WORK INSTRUCTION
Go through the data below and return each line where the string "computer" appears.

Collected data

------------------------------------

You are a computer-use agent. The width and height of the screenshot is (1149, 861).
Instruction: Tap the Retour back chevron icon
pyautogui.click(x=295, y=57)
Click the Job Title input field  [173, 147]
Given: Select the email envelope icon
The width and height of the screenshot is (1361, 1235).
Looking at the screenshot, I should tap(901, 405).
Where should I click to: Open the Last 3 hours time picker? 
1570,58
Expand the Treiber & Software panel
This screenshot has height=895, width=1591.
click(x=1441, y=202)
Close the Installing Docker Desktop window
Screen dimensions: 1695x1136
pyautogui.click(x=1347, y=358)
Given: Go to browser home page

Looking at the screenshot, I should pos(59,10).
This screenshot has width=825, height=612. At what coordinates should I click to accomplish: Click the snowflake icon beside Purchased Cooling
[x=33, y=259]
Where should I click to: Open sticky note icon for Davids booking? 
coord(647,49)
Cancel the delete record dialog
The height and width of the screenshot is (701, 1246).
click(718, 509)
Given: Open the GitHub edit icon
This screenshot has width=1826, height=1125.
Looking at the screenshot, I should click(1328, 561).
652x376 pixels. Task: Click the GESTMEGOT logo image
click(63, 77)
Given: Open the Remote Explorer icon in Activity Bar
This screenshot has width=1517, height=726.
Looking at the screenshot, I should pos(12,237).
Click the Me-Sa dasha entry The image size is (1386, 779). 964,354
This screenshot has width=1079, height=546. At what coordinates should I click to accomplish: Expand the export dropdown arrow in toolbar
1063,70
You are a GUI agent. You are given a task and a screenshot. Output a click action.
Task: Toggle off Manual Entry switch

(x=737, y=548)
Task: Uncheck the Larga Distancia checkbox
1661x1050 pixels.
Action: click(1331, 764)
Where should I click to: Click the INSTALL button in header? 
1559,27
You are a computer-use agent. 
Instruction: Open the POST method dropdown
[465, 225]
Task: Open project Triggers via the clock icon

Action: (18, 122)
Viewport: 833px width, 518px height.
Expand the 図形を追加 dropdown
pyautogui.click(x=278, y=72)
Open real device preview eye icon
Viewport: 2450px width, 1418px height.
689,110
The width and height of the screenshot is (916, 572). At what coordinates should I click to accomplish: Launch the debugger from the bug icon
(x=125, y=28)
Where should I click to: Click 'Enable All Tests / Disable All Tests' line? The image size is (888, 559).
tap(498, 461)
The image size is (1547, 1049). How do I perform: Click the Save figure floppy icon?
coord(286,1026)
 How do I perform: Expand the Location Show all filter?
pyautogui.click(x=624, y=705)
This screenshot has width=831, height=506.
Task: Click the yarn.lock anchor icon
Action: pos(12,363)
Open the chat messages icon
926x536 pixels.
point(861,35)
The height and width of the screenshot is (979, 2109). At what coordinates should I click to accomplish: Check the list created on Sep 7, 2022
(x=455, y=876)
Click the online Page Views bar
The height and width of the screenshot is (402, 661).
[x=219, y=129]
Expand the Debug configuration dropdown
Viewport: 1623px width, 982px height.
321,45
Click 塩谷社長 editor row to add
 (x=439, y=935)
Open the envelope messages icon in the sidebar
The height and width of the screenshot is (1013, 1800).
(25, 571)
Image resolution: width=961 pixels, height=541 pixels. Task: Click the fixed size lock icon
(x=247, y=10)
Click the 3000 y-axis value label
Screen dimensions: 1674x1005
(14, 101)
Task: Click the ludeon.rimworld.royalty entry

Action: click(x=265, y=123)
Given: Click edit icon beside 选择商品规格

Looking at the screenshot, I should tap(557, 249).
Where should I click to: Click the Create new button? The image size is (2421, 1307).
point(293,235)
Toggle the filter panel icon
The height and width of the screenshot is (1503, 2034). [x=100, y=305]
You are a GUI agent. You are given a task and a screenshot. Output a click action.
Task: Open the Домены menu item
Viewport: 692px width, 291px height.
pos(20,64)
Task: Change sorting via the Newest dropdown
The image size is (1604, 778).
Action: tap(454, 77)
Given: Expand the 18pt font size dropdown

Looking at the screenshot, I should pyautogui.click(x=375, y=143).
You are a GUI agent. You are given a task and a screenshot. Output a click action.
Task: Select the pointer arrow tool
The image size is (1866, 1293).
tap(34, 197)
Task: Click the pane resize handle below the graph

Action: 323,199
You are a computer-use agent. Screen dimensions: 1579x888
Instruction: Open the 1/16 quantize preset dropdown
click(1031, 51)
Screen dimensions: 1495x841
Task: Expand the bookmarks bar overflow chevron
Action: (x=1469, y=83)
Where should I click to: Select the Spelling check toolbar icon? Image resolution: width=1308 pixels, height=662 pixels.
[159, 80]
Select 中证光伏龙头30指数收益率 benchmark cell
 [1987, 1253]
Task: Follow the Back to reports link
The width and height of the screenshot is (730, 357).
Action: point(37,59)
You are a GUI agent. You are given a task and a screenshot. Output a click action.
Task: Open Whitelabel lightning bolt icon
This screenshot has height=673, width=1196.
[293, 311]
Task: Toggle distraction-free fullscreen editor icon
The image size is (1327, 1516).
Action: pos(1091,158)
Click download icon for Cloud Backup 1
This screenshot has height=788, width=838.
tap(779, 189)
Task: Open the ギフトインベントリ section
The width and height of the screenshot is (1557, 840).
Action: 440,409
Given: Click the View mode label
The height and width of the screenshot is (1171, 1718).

------------------------------------

ANSWER AREA
You are a computer-use agent. The width and height of the screenshot is (1149, 861).
You are a computer-use agent. 
You are a computer-use agent. Screen dimensions: 1579x888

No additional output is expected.